Excerpted data.
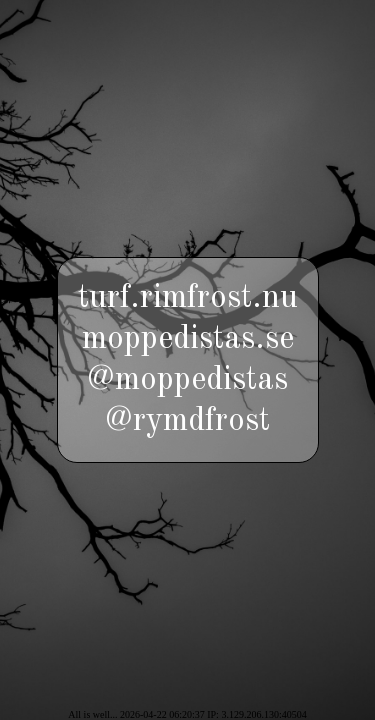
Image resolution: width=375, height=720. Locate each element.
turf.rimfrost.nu (188, 298)
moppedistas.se (188, 339)
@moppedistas (187, 380)
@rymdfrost (187, 421)
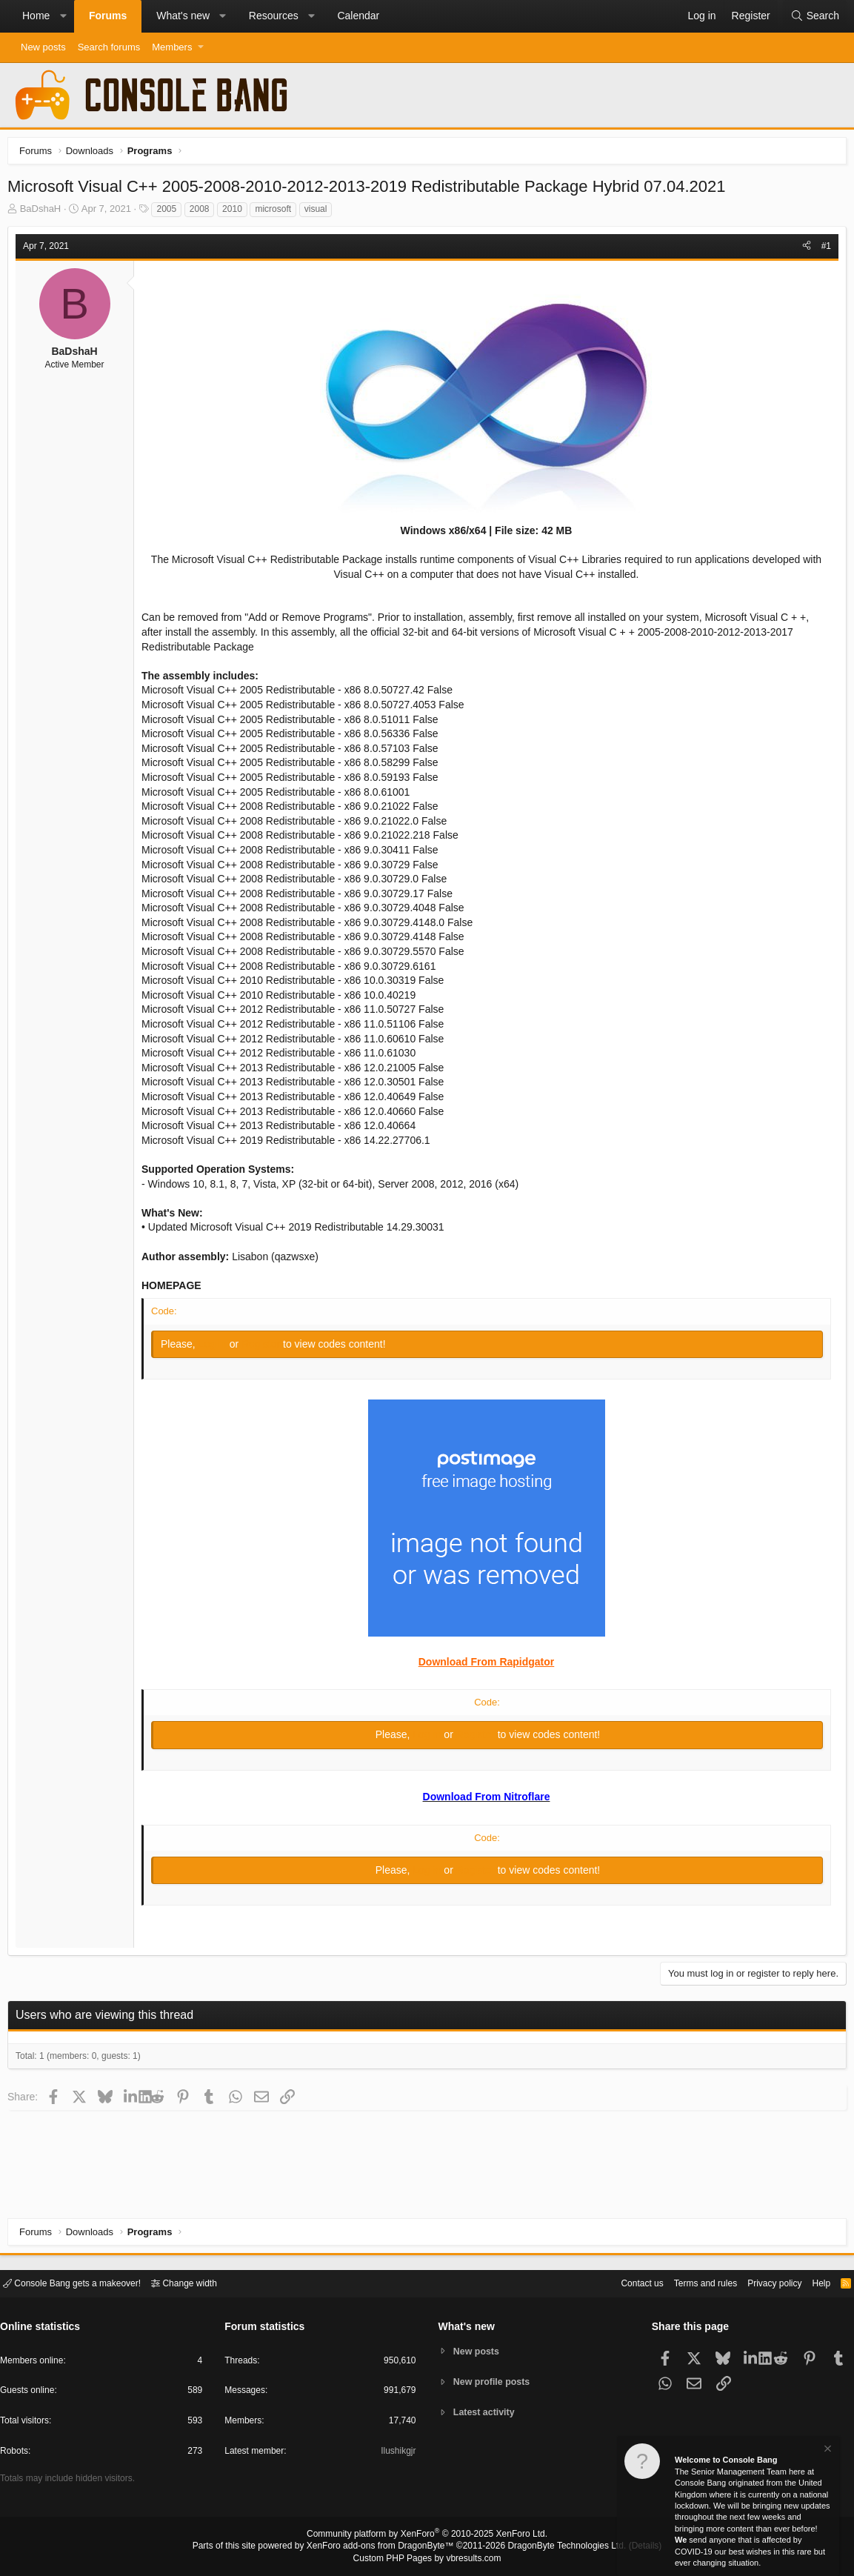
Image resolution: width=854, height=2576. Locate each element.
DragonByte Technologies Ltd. (555, 2547)
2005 (170, 212)
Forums (108, 15)
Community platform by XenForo (427, 2536)
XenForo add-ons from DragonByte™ (383, 2547)
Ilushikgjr (397, 2453)
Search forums (109, 47)
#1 (822, 249)
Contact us (619, 2282)
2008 (203, 212)
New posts (43, 47)
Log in (217, 1348)
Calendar (358, 15)
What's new (183, 15)
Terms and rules (687, 2282)
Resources (273, 15)
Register (266, 1348)
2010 (236, 212)
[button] (63, 16)
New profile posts (494, 2381)
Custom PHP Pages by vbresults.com (427, 2559)
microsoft (276, 212)
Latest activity (486, 2413)
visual (319, 212)
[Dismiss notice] (827, 2450)
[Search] (815, 16)
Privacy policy (762, 2282)
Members (172, 47)
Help (812, 2282)
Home (36, 15)
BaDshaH (44, 212)
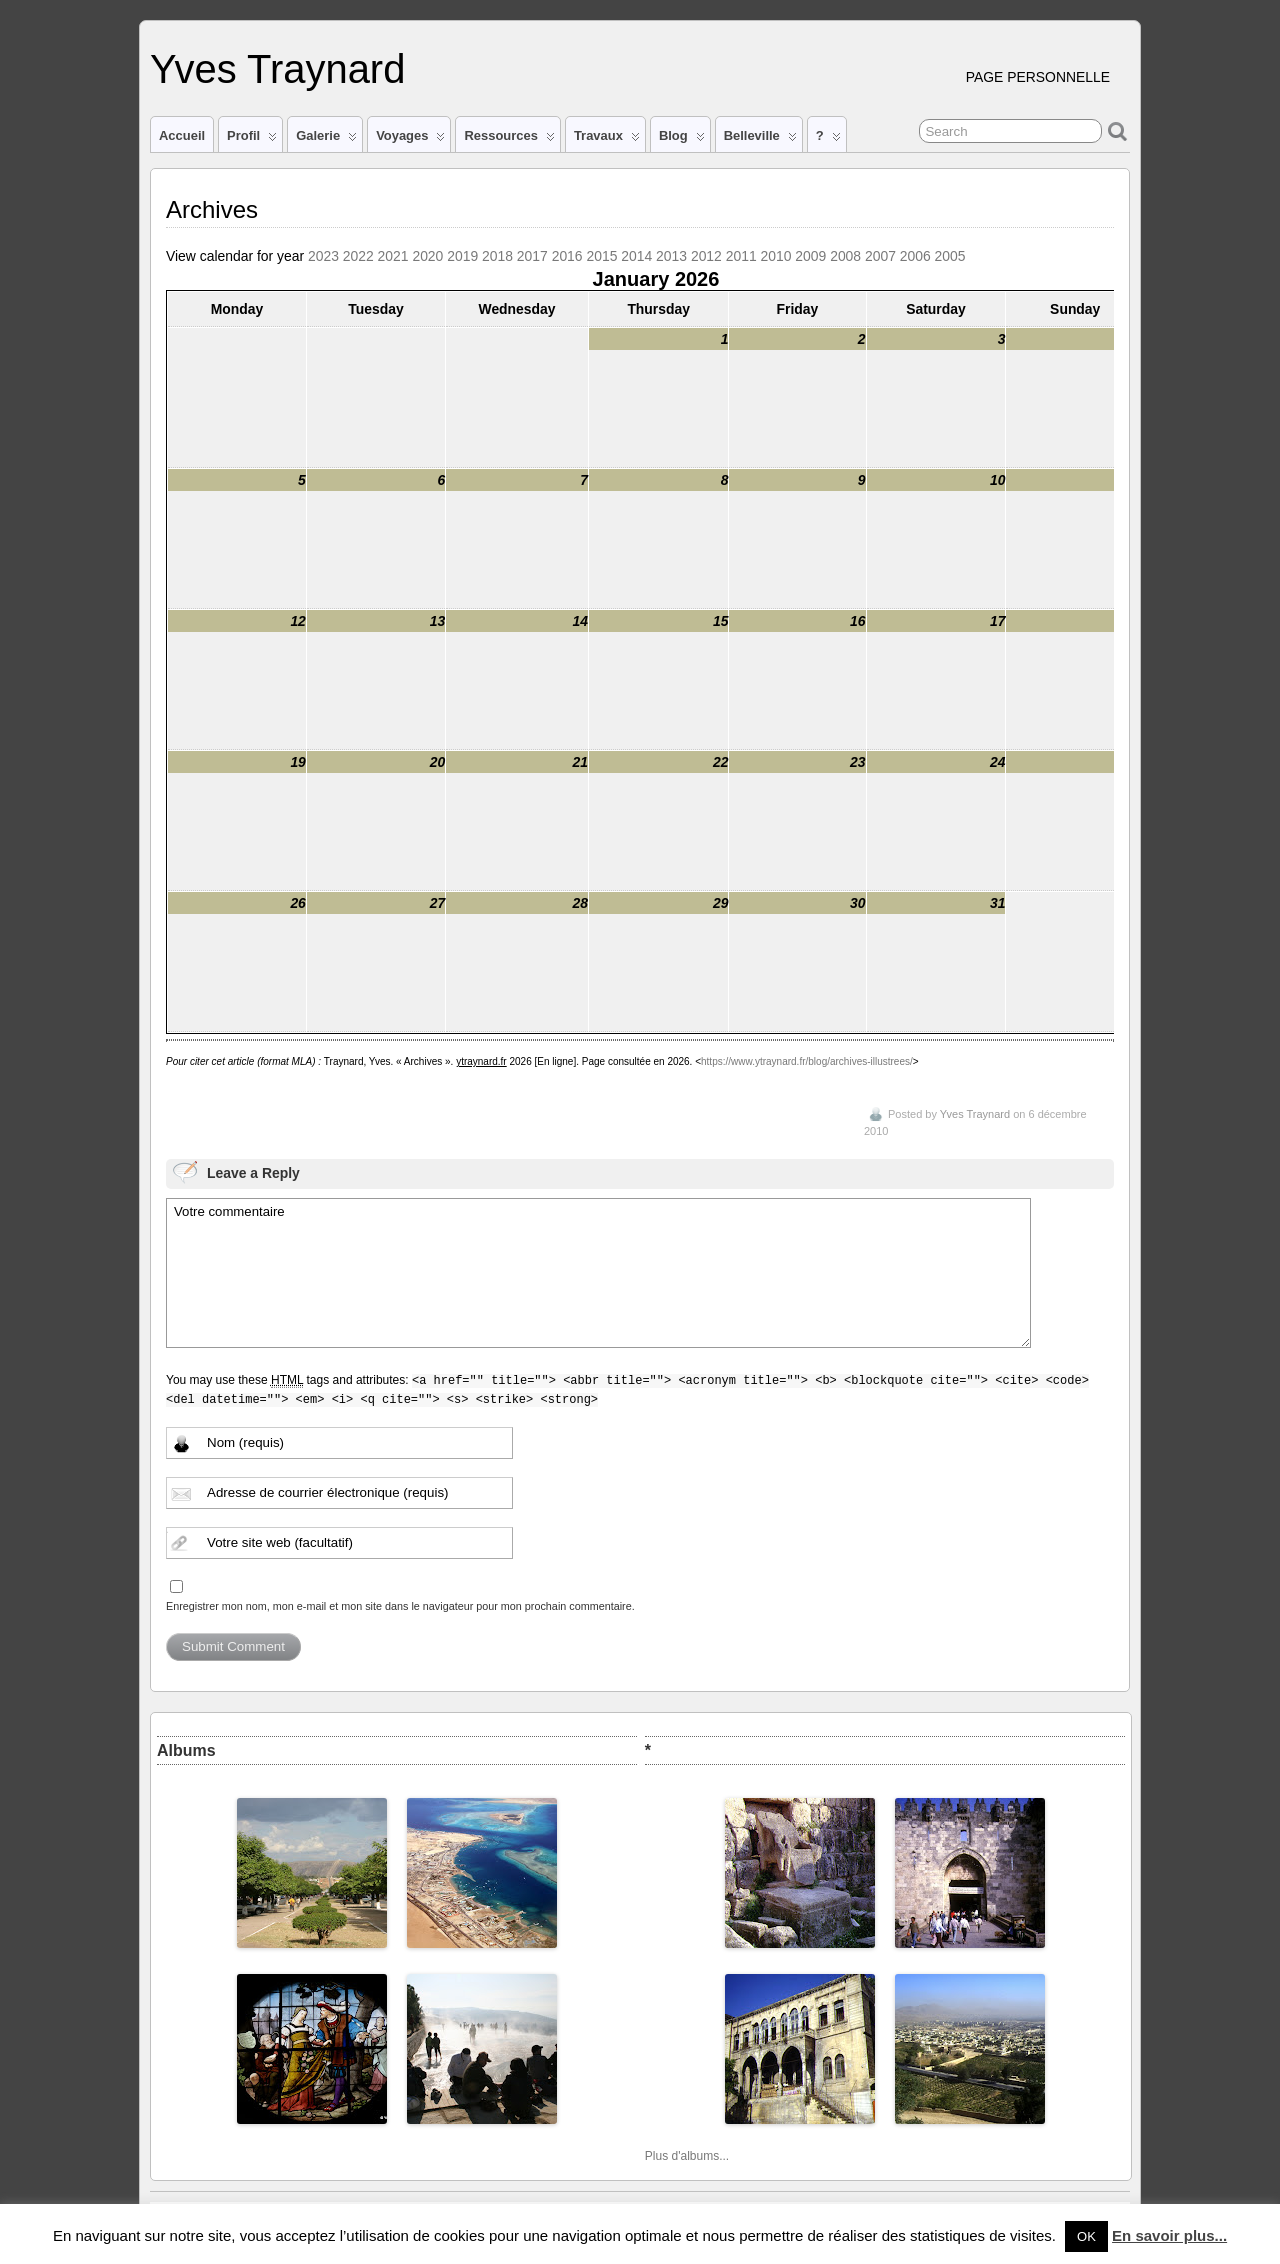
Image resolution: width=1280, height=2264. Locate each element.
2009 (810, 256)
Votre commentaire (598, 1273)
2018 (497, 256)
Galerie (326, 140)
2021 (393, 256)
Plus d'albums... (687, 2156)
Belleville (760, 140)
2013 (671, 256)
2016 (567, 256)
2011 (741, 256)
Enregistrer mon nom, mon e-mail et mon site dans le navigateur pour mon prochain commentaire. (400, 1606)
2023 (323, 256)
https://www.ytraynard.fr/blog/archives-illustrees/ (807, 1061)
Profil (252, 140)
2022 (358, 256)
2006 (915, 256)
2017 (532, 256)
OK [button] (1086, 2236)
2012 (706, 256)
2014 (636, 256)
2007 (880, 256)
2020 (427, 256)
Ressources (509, 140)
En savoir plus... (1169, 2235)
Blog (682, 140)
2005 (950, 256)
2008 (845, 256)
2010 (776, 256)
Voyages (410, 140)
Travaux (607, 140)
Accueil (182, 135)
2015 (601, 256)
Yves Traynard (277, 69)
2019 (462, 256)
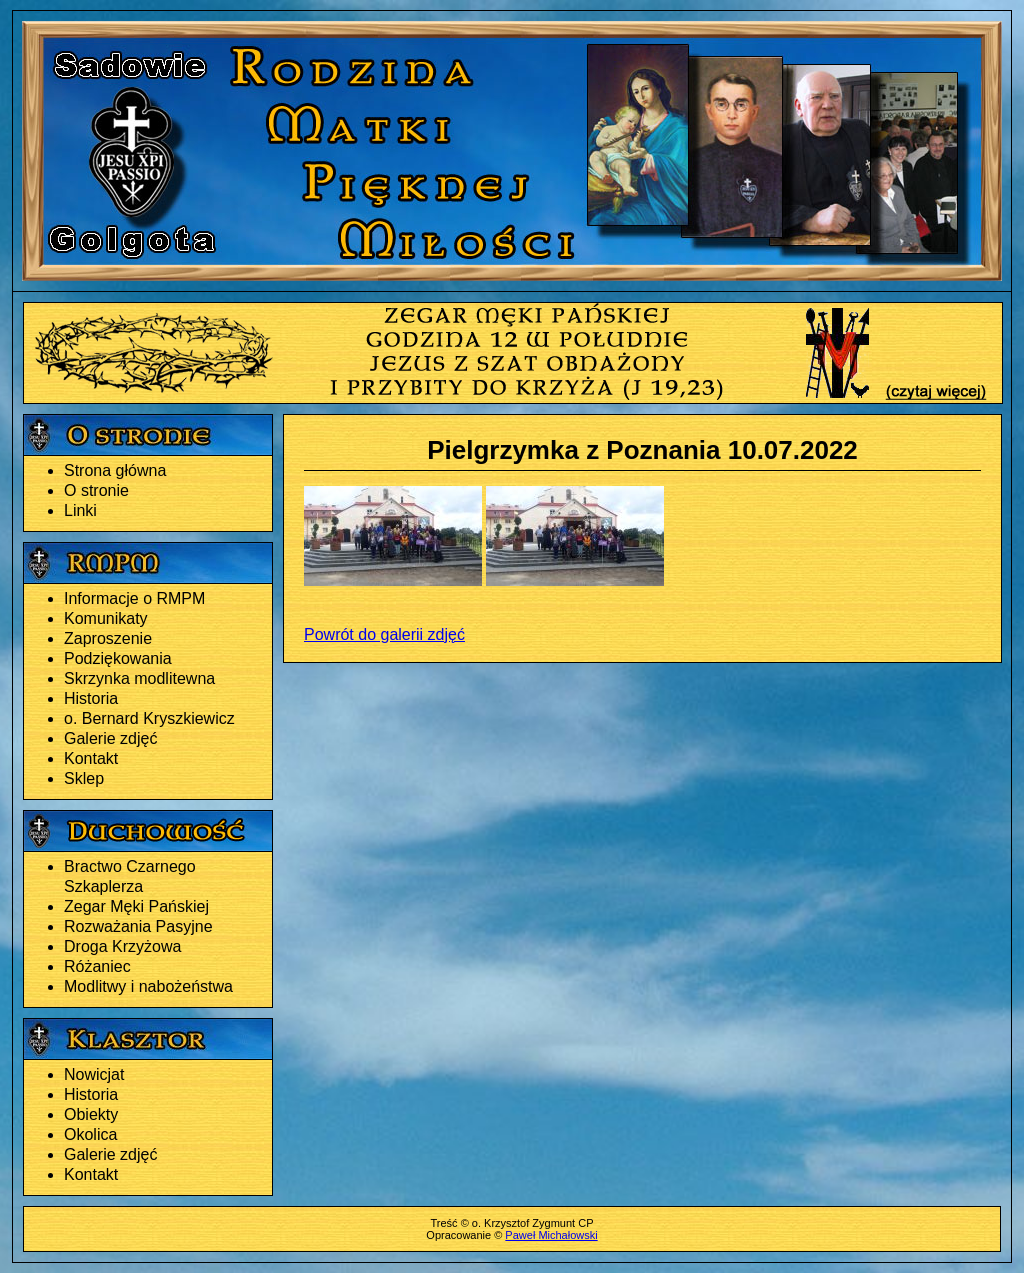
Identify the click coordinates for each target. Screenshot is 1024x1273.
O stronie (96, 490)
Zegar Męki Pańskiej (136, 906)
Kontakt (91, 758)
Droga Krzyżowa (122, 946)
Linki (80, 510)
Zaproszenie (108, 638)
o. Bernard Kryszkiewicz (149, 718)
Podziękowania (118, 658)
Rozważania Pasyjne (138, 926)
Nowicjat (94, 1074)
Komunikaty (106, 618)
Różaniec (97, 966)
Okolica (90, 1134)
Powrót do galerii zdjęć (384, 634)
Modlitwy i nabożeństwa (148, 986)
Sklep (84, 778)
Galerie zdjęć (110, 738)
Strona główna (115, 470)
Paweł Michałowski (551, 1235)
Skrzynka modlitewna (139, 678)
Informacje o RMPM (134, 598)
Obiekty (91, 1114)
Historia (91, 698)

To be done. Which lines in the items above contain the word "zdjęć"? Pull out each of those lines in full.

Response below.
Powrót do galerii zdjęć (384, 634)
Galerie zdjęć (110, 738)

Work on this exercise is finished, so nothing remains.